Hypoxic regulation of nitric oxide signaling in vascular smooth muscle
Thomas C. Resta
Vascular Physiology Group, Department of Cell Biology and Physiology,
University of New Mexico Health Sciences Center, Albuquerque, New Mexico
87131-0001
THE CURRENT ARTICLE IN FOCUS by Mingone and colleagues (Ref.
16, see
p. L296 in this issue)
describes a novel permissive effect of hypoxia on cGMP-independent relaxation
to nitric oxide (NO) in bovine pulmonary and coronary arteries. Interestingly,
whereas NO-mediated vasorelaxation appeared to be largely a function of cGMP
at ambient PO2, a cGMP-independent mechanism involving activation
of the sarco(endo)plasmic reticulum Ca2+-ATPase (SERCA)

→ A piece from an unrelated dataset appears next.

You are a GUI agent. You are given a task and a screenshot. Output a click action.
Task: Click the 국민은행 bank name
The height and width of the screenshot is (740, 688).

was revealed during hypoxic exposure. This study emphasizes the emerging
complexity of NO signaling in vascular smooth muscle and raises important new
questions regarding mechanisms by which PO2 regulates
cGMP-independent actions of NO.
Both cGMP-dependent and -independent mechanisms of NO signaling have been
implicated in vascular smooth muscle
(1,
2,
48,
10,
13,
15,
16,
19,
20,
31,
32). It is well established
that soluble guanylyl cyclase is an important target of NO in both the
pulmonary and systemic circulations
(8,
10,
13,
15,
19). Activation of soluble
guanylyl cyclase by NO leads to increased cGMP synthesis and stimulation of
protein kinase G (PKG) (8,
15,
19). PKG, in turn, elicits
relaxation of vascular smooth muscle through a myriad of signaling pathways,
leading to a decrease in the intracellular free Ca2+
concentration ([Ca2+]i) and desensitization
of the contractile apparatus to Ca2+
(8,
15). Those pathways involving
a decrease in [Ca2+]i are, for the most part,
poorly understood. However, evidence exists for PKG-dependent activation of
large-conductance Ca2+-activated K+ (BK)
channels and associated membrane hyperpolarization, inhibition of L-type
voltage-gated Ca2+ channels, stimulation of
Ca2+-ATPases on both the plasma membrane and
sarcoplasmic reticulum, inhibition of inositol trisphosphate receptors, and
decreased inositol trisphosphate synthesis
(8,
15). Those mechanisms
involving a decrease in sensitivity of the contractile apparatus to
Ca2+ in response to PKG activation are even less well
defined but appear to be predominantly mediated by regulation of myosin light
chain phosphorylation subsequent to activation of myosin light chain
phosphatase (8,
15,
19,
21,
22).
In addition, NO signals through cGMP-independent mechanisms in many tissues
by nitrosylation of cysteine thiol groups or transition metals to
posttranslationally modify enzymatic activity
(3,
11,
12,
18,
2325,
29). Many cGMP-independent
influences of NO in vascular smooth muscle appear to involve an increase in
sarcolemmal K+ permeability. For example, NO has been reported to
activate BK channels either directly
(7) or indirectly via
inhibition of 20-hydroxyeicosatet-raenoic (20-HETE) production
(4,
5,
31) or increased calcium spark
activity (20). Additional
evidence supports a role for cGMP-independent activation of delayed rectifier
K+ channels in pulmonary arterial smooth muscle cells
(32). Other direct effects of
NO include stimulation of SERCA in rabbit aortic smooth muscle, leading to
increased Ca2+ reuptake by intracellular stores, a fall
in [Ca2+]i, and consequent inhibition of
store-operated Ca2+ influx
(1,
2,
9). This latter mechanism of
cGMP-independent activation of SERCA is consistent with the findings of
Mingone et al. (16), which
identify regulatory influences of hypoxia on this pathway.
Although the mechanism by which NO mediates cGMP-independent
Ca2+ sequestration by the sarcoplasmic reticulum is not
understood, it is possible that NO modulates SERCA activity by
S-nitrosylation of the enzyme
(25). It is also unclear how
hypoxia functions to modify SERCA activity. Although current debate exists as
to whether hypoxia increases the production of reactive oxygen species or
instead leads to a more reduced cellular state in pulmonary vascular smooth
muscle (14,
17,
2630),
one possible explanation for the permissive effect of hypoxia on NO-dependent
stimulation of SERCA is via an alteration in the redox state of the pump. In
agreement with this hypothesis, Adachi et al.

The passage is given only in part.